* Instructions for the task *
Set out every line of the listing below as a Markdown table with the columns Row and Line, numbering the rows in order and omitting blank lines.

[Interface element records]

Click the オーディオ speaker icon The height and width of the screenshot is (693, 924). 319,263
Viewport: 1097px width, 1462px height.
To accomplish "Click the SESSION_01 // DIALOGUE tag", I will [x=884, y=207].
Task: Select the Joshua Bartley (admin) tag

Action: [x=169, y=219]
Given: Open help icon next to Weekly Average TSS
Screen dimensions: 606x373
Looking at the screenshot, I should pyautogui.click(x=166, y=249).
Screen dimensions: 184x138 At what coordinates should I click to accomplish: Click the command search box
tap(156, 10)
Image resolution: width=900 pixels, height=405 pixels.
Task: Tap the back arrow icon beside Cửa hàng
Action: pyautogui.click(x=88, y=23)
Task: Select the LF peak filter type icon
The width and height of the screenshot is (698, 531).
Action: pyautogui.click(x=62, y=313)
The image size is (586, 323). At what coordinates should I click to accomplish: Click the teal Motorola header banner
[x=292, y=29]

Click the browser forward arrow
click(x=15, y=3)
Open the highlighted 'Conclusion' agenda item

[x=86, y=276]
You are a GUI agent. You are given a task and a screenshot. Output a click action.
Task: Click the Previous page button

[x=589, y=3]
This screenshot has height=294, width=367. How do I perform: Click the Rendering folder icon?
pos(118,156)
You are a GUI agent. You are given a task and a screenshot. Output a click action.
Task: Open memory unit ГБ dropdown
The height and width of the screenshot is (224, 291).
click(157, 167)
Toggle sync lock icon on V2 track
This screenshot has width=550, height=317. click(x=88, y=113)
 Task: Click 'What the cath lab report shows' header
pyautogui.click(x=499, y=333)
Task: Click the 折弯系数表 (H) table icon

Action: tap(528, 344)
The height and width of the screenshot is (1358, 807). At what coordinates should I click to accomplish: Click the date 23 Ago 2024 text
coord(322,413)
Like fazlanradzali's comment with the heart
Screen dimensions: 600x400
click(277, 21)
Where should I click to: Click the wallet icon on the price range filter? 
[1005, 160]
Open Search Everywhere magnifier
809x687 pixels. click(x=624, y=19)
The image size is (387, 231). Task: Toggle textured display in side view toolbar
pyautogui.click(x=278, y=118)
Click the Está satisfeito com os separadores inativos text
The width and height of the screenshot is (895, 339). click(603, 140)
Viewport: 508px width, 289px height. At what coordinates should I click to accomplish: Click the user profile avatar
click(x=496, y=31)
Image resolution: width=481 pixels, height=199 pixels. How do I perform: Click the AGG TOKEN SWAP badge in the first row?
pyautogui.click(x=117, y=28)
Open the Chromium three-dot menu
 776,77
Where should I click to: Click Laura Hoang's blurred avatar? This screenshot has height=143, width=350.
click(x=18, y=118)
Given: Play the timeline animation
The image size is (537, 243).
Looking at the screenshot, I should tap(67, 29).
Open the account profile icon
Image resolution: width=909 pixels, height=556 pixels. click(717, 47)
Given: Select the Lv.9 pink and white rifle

* Task result *
| Row | Line |
|---|---|
| 1 | Click the オーディオ speaker icon The height and width of the screenshot is (693, 924). 319,263 |
| 2 | Viewport: 1097px width, 1462px height. |
| 3 | To accomplish "Click the SESSION_01 // DIALOGUE tag", I will [x=884, y=207]. |
| 4 | Task: Select the Joshua Bartley (admin) tag |
| 5 | Action: [x=169, y=219] |
| 6 | Given: Open help icon next to Weekly Average TSS |
| 7 | Screen dimensions: 606x373 |
| 8 | Looking at the screenshot, I should pyautogui.click(x=166, y=249). |
| 9 | Screen dimensions: 184x138 At what coordinates should I click to accomplish: Click the command search box |
| 10 | tap(156, 10) |
| 11 | Image resolution: width=900 pixels, height=405 pixels. |
| 12 | Task: Tap the back arrow icon beside Cửa hàng |
| 13 | Action: pyautogui.click(x=88, y=23) |
| 14 | Task: Select the LF peak filter type icon |
| 15 | The width and height of the screenshot is (698, 531). |
| 16 | Action: pyautogui.click(x=62, y=313) |
| 17 | The image size is (586, 323). At what coordinates should I click to accomplish: Click the teal Motorola header banner |
| 18 | [x=292, y=29] |
| 19 | Click the browser forward arrow |
| 20 | click(x=15, y=3) |
| 21 | Open the highlighted 'Conclusion' agenda item |
| 22 | [x=86, y=276] |
| 23 | You are a GUI agent. You are given a task and a screenshot. Output a click action. |
| 24 | Task: Click the Previous page button |
| 25 | [x=589, y=3] |
| 26 | This screenshot has height=294, width=367. How do I perform: Click the Rendering folder icon? |
| 27 | pos(118,156) |
| 28 | You are a GUI agent. You are given a task and a screenshot. Output a click action. |
| 29 | Task: Open memory unit ГБ dropdown |
| 30 | The height and width of the screenshot is (224, 291). |
| 31 | click(157, 167) |
| 32 | Toggle sync lock icon on V2 track |
| 33 | This screenshot has width=550, height=317. click(x=88, y=113) |
| 34 |  Task: Click 'What the cath lab report shows' header |
| 35 | pyautogui.click(x=499, y=333) |
| 36 | Task: Click the 折弯系数表 (H) table icon |
| 37 | Action: tap(528, 344) |
| 38 | The height and width of the screenshot is (1358, 807). At what coordinates should I click to accomplish: Click the date 23 Ago 2024 text |
| 39 | coord(322,413) |
| 40 | Like fazlanradzali's comment with the heart |
| 41 | Screen dimensions: 600x400 |
| 42 | click(277, 21) |
| 43 | Where should I click to: Click the wallet icon on the price range filter?  |
| 44 | [1005, 160] |
| 45 | Open Search Everywhere magnifier |
| 46 | 809x687 pixels. click(x=624, y=19) |
| 47 | The image size is (387, 231). Task: Toggle textured display in side view toolbar |
| 48 | pyautogui.click(x=278, y=118) |
| 49 | Click the Está satisfeito com os separadores inativos text |
| 50 | The width and height of the screenshot is (895, 339). click(603, 140) |
| 51 | Viewport: 508px width, 289px height. At what coordinates should I click to accomplish: Click the user profile avatar |
| 52 | click(x=496, y=31) |
| 53 | Image resolution: width=481 pixels, height=199 pixels. How do I perform: Click the AGG TOKEN SWAP badge in the first row? |
| 54 | pyautogui.click(x=117, y=28) |
| 55 | Open the Chromium three-dot menu |
| 56 |  776,77 |
| 57 | Where should I click to: Click Laura Hoang's blurred avatar? This screenshot has height=143, width=350. |
| 58 | click(x=18, y=118) |
| 59 | Given: Play the timeline animation |
| 60 | The image size is (537, 243). |
| 61 | Looking at the screenshot, I should tap(67, 29). |
| 62 | Open the account profile icon |
| 63 | Image resolution: width=909 pixels, height=556 pixels. click(717, 47) |
| 64 | Given: Select the Lv.9 pink and white rifle |